* **PASSAGE**:
English actor (born 1964)

Tony Gardner (born 10 January 1964) is an English actor, comedian and doctor.

==Early life and education==
He attended St Augustine's Catholic College in Trowbridge, Wiltshire.

==Career==
Gardner qualified as a physician at Guy's Hospital in 1987, then as a general practitioner in 1993. He combined medicine and comedy during the 1990s as half of the award-winning comedy duo Struck Off and Die with Phil Hammond.

===Acting career===
Gardner eventually left medicine to become an actor, starring in a number of TV commercials, including that for the Renault Mégane. He reached prominence playing Brian Johnson in CITV's My Parents Are Aliens (episodes of which he also wrote) and Michael, the café owner in Jack Dee's BBC sitcom Lead Balloon. In 2009–10 he starred in three plays directed by Sir Peter Hall. In 2011 he played Professor Tony Shales in the Channel 4 series Fresh Meat.

Between 2012 and 2020, he played John in five series of the critically acclaimed romantic drama series Last Tango in Halifax. The programme attracted impressive ratings for BBC One, with the third series posting an average of 7.8 million viewers.

* **YOUR ASSIGNMENT**: Please copy out the whole Tony Gardner biography word for word. The entries that come next can be ignored.

* **STUDY MATERIAL**:
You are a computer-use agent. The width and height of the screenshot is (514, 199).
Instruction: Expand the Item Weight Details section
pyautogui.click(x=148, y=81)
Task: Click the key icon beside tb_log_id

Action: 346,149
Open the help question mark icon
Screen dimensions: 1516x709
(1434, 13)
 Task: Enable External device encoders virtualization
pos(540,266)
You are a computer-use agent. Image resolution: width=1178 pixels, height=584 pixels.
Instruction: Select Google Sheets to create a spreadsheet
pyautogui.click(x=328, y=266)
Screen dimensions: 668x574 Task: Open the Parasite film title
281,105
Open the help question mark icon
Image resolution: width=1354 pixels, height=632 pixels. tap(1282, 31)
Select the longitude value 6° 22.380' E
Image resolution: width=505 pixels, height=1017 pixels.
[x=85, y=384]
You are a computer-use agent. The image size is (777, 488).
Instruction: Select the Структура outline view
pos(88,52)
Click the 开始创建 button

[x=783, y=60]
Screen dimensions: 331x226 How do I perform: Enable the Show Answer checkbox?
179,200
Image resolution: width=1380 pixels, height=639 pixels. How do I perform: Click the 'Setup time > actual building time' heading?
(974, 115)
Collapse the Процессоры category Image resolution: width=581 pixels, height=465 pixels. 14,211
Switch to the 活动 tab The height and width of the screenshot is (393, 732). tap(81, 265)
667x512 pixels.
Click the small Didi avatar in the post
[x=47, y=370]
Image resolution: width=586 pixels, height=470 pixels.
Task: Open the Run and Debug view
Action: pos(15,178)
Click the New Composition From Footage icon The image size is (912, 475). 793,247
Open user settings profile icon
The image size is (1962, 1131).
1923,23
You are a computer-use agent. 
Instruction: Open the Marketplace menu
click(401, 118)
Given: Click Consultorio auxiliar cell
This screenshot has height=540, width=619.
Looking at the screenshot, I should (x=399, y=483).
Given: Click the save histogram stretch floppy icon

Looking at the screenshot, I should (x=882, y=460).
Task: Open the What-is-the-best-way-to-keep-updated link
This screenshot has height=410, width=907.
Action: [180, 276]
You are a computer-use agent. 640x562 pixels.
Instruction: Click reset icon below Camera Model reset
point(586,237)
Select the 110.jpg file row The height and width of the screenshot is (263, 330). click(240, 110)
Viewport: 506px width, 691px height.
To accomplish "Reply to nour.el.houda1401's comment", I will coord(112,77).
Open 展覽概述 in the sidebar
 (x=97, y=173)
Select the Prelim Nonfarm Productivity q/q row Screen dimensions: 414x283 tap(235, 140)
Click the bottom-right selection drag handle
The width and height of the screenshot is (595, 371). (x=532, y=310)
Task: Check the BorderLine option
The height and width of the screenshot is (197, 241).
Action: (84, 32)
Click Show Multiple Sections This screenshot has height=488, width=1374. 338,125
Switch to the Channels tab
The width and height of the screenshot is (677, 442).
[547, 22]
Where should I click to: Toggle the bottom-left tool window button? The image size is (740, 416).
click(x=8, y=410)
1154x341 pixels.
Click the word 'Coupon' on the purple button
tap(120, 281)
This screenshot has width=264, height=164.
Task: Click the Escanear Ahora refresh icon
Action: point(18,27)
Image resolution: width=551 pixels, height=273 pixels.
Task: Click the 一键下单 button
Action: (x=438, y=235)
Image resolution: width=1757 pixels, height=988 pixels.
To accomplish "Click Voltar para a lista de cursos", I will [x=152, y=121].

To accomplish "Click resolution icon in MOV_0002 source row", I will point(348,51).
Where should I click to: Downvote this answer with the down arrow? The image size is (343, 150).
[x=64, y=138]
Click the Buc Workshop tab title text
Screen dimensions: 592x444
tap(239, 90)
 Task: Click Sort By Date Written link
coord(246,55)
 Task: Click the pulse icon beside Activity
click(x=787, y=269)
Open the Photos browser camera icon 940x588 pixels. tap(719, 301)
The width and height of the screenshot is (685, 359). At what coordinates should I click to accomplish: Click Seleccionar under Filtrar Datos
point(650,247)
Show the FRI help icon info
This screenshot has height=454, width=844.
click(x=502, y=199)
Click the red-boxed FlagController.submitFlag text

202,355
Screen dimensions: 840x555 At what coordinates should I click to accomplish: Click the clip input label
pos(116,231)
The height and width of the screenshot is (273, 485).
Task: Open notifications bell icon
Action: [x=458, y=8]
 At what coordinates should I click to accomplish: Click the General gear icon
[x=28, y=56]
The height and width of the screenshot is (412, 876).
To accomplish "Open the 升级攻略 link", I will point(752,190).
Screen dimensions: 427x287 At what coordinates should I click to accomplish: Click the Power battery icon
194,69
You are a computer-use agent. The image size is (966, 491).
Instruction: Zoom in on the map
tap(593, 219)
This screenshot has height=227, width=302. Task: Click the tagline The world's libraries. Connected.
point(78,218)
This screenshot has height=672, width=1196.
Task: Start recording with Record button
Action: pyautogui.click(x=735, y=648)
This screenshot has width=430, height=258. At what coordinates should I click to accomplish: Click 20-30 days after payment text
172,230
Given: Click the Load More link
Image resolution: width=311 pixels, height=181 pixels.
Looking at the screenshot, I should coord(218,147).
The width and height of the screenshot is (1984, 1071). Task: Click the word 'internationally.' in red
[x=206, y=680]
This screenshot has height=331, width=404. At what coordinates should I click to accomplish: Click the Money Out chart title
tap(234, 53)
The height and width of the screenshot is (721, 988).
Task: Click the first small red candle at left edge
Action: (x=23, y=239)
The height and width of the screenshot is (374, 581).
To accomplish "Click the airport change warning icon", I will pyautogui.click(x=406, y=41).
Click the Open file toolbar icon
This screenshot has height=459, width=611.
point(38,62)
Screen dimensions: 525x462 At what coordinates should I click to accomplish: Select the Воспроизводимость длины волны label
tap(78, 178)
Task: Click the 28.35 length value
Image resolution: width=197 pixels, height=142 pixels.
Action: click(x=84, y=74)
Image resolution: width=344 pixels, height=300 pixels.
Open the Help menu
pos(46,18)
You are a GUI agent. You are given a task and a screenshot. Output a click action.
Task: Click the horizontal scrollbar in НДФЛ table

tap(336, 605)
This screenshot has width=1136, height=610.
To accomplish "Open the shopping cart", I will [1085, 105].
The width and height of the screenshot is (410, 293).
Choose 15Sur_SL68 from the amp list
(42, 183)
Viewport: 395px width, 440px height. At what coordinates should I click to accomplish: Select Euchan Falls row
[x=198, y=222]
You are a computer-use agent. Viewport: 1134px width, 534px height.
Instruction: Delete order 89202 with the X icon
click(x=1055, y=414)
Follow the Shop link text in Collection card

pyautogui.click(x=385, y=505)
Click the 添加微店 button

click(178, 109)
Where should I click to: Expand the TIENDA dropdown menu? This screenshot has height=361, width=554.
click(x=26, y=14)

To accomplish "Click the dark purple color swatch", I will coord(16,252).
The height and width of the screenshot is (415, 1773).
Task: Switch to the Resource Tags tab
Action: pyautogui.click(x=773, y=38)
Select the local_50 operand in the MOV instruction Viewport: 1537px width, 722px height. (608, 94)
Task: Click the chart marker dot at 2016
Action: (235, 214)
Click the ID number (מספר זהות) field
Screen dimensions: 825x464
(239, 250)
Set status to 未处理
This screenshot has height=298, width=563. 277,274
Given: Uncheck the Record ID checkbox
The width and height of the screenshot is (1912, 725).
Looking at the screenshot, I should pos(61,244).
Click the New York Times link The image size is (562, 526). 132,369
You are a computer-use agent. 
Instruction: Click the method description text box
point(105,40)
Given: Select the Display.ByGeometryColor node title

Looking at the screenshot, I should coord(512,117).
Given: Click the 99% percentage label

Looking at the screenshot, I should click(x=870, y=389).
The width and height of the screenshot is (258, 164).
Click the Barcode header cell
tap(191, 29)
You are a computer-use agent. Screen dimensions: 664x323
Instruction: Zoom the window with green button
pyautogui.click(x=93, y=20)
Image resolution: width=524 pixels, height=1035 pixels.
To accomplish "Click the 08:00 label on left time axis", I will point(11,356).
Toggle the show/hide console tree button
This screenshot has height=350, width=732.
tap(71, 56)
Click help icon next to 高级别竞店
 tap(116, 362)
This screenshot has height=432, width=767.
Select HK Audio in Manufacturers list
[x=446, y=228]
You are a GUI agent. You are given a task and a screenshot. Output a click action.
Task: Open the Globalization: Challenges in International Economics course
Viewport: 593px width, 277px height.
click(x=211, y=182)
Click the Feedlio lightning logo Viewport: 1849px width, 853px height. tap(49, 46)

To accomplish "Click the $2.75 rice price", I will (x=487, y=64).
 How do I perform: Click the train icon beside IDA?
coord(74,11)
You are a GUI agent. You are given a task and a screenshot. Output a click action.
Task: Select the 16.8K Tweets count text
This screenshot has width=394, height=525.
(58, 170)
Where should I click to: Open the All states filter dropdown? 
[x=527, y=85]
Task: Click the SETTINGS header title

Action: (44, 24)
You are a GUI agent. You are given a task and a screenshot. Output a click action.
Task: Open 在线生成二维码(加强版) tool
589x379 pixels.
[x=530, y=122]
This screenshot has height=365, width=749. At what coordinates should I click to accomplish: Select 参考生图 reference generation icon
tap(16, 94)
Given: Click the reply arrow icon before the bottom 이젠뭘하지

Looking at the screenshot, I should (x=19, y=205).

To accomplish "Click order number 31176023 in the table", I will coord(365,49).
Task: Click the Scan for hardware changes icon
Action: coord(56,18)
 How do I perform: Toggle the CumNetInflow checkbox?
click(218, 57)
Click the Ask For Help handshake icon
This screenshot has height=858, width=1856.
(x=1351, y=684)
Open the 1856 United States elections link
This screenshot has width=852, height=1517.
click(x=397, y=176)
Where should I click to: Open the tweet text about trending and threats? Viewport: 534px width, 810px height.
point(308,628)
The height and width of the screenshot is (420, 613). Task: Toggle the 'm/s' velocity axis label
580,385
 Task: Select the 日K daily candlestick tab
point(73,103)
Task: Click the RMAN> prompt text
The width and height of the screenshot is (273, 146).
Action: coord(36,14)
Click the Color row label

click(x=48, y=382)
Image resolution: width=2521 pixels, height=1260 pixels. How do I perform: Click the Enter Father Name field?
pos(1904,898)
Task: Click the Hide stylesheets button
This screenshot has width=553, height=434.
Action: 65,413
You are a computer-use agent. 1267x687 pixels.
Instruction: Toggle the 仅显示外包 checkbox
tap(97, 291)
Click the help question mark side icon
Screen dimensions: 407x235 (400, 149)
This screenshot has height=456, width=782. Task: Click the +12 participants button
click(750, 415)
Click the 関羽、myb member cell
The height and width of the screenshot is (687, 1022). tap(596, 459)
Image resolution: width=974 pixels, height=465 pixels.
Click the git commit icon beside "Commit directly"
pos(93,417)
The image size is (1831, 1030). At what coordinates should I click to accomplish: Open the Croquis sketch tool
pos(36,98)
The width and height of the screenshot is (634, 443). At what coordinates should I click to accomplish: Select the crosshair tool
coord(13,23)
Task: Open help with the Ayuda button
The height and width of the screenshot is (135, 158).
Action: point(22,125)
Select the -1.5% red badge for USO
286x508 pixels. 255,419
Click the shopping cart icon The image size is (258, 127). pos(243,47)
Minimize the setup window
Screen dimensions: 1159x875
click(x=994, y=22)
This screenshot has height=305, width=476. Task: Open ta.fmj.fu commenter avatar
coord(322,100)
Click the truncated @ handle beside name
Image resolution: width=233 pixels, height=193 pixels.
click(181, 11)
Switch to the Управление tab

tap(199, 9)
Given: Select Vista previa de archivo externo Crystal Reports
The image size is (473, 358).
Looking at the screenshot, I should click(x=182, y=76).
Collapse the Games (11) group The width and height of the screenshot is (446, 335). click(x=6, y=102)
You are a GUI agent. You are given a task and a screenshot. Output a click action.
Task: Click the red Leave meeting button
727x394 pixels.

* **SOLUTION TO THIS TASK**:
English actor (born 1964)

Tony Gardner (born 10 January 1964) is an English actor, comedian and doctor.

==Early life and education==
He attended St Augustine's Catholic College in Trowbridge, Wiltshire.

==Career==
Gardner qualified as a physician at Guy's Hospital in 1987, then as a general practitioner in 1993. He combined medicine and comedy during the 1990s as half of the award-winning comedy duo Struck Off and Die with Phil Hammond.

===Acting career===
Gardner eventually left medicine to become an actor, starring in a number of TV commercials, including that for the Renault Mégane. He reached prominence playing Brian Johnson in CITV's My Parents Are Aliens (episodes of which he also wrote) and Michael, the café owner in Jack Dee's BBC sitcom Lead Balloon. In 2009–10 he starred in three plays directed by Sir Peter Hall. In 2011 he played Professor Tony Shales in the Channel 4 series Fresh Meat.

Between 2012 and 2020, he played John in five series of the critically acclaimed romantic drama series Last Tango in Halifax. The programme attracted impressive ratings for BBC One, with the third series posting an average of 7.8 million viewers.